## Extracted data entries

_ _ _ _ _ _ _

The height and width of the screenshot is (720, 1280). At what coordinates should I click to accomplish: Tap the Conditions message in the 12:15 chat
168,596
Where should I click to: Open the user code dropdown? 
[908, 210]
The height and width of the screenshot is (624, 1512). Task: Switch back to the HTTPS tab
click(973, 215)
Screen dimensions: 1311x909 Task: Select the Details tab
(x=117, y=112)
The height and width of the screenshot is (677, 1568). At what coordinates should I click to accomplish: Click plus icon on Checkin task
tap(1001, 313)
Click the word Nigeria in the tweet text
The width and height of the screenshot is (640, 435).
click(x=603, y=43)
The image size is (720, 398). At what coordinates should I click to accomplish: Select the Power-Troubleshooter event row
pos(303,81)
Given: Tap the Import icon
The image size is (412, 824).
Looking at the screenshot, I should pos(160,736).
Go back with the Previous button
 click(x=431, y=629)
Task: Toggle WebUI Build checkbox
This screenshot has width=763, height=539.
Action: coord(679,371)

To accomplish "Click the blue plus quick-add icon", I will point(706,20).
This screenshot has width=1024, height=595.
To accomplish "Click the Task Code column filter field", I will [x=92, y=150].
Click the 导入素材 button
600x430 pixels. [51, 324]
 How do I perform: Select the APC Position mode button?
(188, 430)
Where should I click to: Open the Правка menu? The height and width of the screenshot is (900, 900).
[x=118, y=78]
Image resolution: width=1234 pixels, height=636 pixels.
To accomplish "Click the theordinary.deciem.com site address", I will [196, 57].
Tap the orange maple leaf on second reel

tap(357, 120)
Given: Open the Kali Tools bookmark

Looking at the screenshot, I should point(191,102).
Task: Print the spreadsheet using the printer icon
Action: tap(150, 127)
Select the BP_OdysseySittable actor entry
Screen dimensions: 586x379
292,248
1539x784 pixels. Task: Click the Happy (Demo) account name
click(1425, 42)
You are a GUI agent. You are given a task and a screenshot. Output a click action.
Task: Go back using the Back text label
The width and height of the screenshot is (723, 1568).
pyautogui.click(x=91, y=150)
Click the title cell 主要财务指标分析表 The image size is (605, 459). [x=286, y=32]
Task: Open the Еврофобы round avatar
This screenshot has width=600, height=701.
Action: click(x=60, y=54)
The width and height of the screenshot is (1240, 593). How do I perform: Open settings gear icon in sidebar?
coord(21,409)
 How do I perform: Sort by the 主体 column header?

_ _ _ _ _ _ _

## WHAT IS BEING ASKED
Every record is to be repeated exactly as written.

## YOUR RESPONSE
The height and width of the screenshot is (720, 1280). At what coordinates should I click to accomplish: Tap the Conditions message in the 12:15 chat
168,596
Where should I click to: Open the user code dropdown? 
[908, 210]
The height and width of the screenshot is (624, 1512). Task: Switch back to the HTTPS tab
click(973, 215)
Screen dimensions: 1311x909 Task: Select the Details tab
(x=117, y=112)
The height and width of the screenshot is (677, 1568). At what coordinates should I click to accomplish: Click plus icon on Checkin task
tap(1001, 313)
Click the word Nigeria in the tweet text
The width and height of the screenshot is (640, 435).
click(x=603, y=43)
The image size is (720, 398). At what coordinates should I click to accomplish: Select the Power-Troubleshooter event row
pos(303,81)
Given: Tap the Import icon
The image size is (412, 824).
Looking at the screenshot, I should pos(160,736).
Go back with the Previous button
 click(x=431, y=629)
Task: Toggle WebUI Build checkbox
This screenshot has width=763, height=539.
Action: coord(679,371)

To accomplish "Click the blue plus quick-add icon", I will point(706,20).
This screenshot has width=1024, height=595.
To accomplish "Click the Task Code column filter field", I will [x=92, y=150].
Click the 导入素材 button
600x430 pixels. [51, 324]
 How do I perform: Select the APC Position mode button?
(188, 430)
Where should I click to: Open the Правка menu? The height and width of the screenshot is (900, 900).
[x=118, y=78]
Image resolution: width=1234 pixels, height=636 pixels.
To accomplish "Click the theordinary.deciem.com site address", I will [196, 57].
Tap the orange maple leaf on second reel

tap(357, 120)
Given: Open the Kali Tools bookmark

Looking at the screenshot, I should point(191,102).
Task: Print the spreadsheet using the printer icon
Action: tap(150, 127)
Select the BP_OdysseySittable actor entry
Screen dimensions: 586x379
292,248
1539x784 pixels. Task: Click the Happy (Demo) account name
click(1425, 42)
You are a GUI agent. You are given a task and a screenshot. Output a click action.
Task: Go back using the Back text label
The width and height of the screenshot is (723, 1568).
pyautogui.click(x=91, y=150)
Click the title cell 主要财务指标分析表 The image size is (605, 459). [x=286, y=32]
Task: Open the Еврофобы round avatar
This screenshot has width=600, height=701.
Action: click(x=60, y=54)
The width and height of the screenshot is (1240, 593). How do I perform: Open settings gear icon in sidebar?
coord(21,409)
 How do I perform: Sort by the 主体 column header?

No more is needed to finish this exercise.